“Bizi toprağa gömdüler. Fakat tohum olduğumuzu bilmiyorlardı…”
Ah o savaşlar… Kocaman dünyaları, kan göllerine çevirerek küçülten, cennetleri cehennemlere çeviren savaşlar… Gün geçmiyor ki, bir yenisini hortlatmayıversinler! Kimler; elbet ki, gırtlakları paraya doymayan, karınlarının hacimlerini hesaplayamadıklarımız... Emperyalizmin kukla oynatıcıları, maşa tutucuları ve oyuncakları…
Burnumuzun dibinde onlarcası yaşandı ve yaşanmaya, yaşatılmaya devam ediyor. Ancak ben, sizleri 90’lı yılların başına götürmek istiyorum. Avrupa’nın göbeğinde, yine birileri, zulmü kol gezmesi için görevlendirmişlerdi. Parçalanan Yugoslavya’nın içerisinden, ülkecikler çıkarıyor, kimilerine yeni yeni pazarlar açıyorlardı. Ne var ki, bahsini ettiğim göbeğin bazı noktalarında, etnik de olabilecek sorunlar vardı kendilerine göre... Ne yapmalıydılar; evet, savaş… Savaşın en acısını çıkardılar hem de… Avrupa’nın göbeğinde, binlerce Bosna’lı Müslümanın, “etnik kökenleri Türklüğe dayanıyor” etnik sebebini koyarak birilerinin önüne, cennetlerini başlarına yıktılar.
O yıllarda, yani 1993 yılının Mayıs ayı olduğunu tahmin ediyorum ki, yaşım henüz 17… Reşit bile değilim. Yenice çoğalmaya yüz tutmuş televizyon kanallarımızdan, gündemi takip etmeye çalışıyoruz. Ya da boy boy savaş fotoğraflarını, gazetelerin ilk sayfalarından okuyoruz. Gerçi bizim nesil, savaşları televizyondan canlı olarak izleyen ilk nesildi; körfez savaşını hatırlatayım.
Neyse, Avrupa’nın göbeğine geri dönelim;
Can sıkıcı katliamların her geçen gün artarak yaşandığı ve dünyanın âmâymış gibi tepki dahi vermediği Bosna ve oradaki masumlar için bir fikir düştü aklıma; beş-altı kafadar arkadaşımla, bisikletler edinip, ülkemizin şirin sahil ilçelerinden olan Erdek’ten başlamak suretiyle, Alanya’ya kadar pedal çevirecektik ve hiçbir siyasi oluşumu da pedallarımıza dâhil etmeyecektik. İlla ki, bizim gibi masumlar için pedal atmak isteyen de çıkacaktı; onları da yol boyu kervanımıza ekleyecek ve bir çığ gibi büyüyerek, basının dikkatini çekecek, Avrupa’nın göbeğindeki savaşa dur diyecektik.
Ne güzel fikir değil mi?
Ne mi oldu?
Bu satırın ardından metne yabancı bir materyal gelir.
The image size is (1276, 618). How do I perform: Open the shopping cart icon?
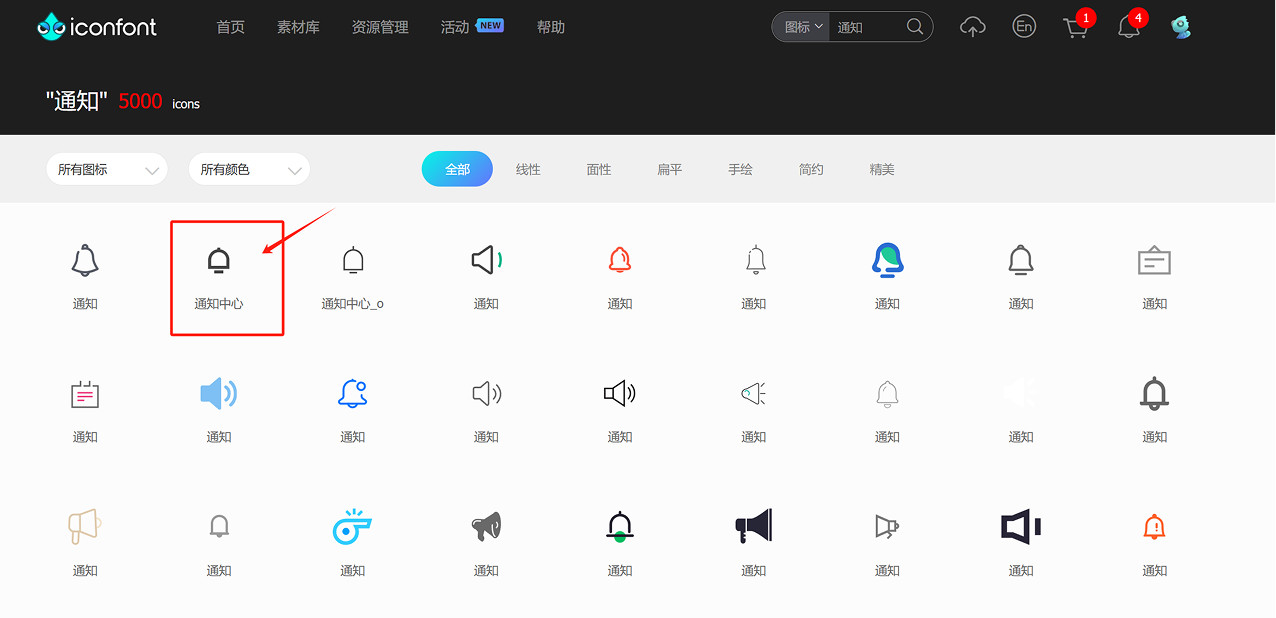point(1076,28)
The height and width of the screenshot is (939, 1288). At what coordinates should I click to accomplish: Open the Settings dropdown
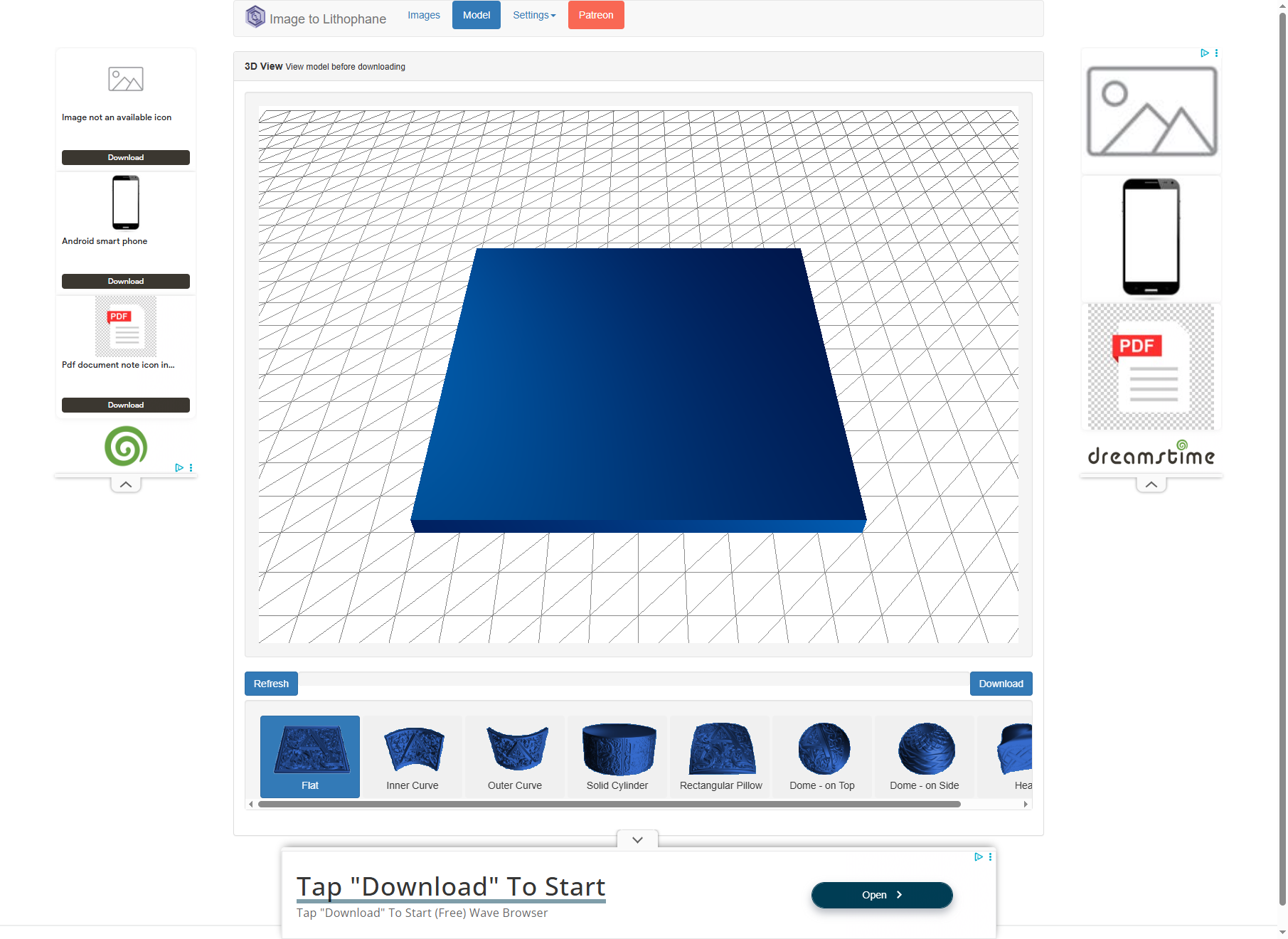533,14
Fikirden öteye geç(e)medi bisiklet turu düşüncesi ve günler günleri, aylar da ayları kovaladı. Hepimizin bildiği, Srebrenitsa soykırımına, tüm dünya şahitlik etti umurunda olmadan…
Belki, bugünkü tek tesellim, savaş suçlularının ağır şekilde cezalandırılmış olmaları… Her ne kadar da, karmaşık bir yönetim şekli olsa da, Bosna-Hersek adında bir ülkenin varlığının olması… O ülkede bugün nefes alan binlerce soydaşımızın kötü savaş günlerini atlatmış ve bir yurtlarının olması…
İşte tüm bu sıkıntılı günlerde, bir başına, halkının refahı için mücadele etmiş, liderlik yapmış Aliya İzzetbegoviç’i saygıyla anıyorum. 19 Ekim 2003 günü, rahatsızlığından dolayı dünyamızdan göç eden İzzetbegoviç, Bosna Hersek’in garip yönetim şeklini, kaybedecekleri toprakları ve silahlanma-silahsızlanma stratejilerini ABD ve diğer sömürücüler, Paris’te imzalanan Dayton Anlaşması ile kendilerine dayattıklarında; “adil olmasa da, olabileceğinin en iyisi” şeklinde yorumlamış ve daha fazla kanından, canından, yurdundan olmadan imzalamıştır.
Onun şu sözü aklımdan hiç çıkmaz;
“Bizi toprağa gömdüler. Fakat tohum olduğumuzu bilmiyorlardı…”.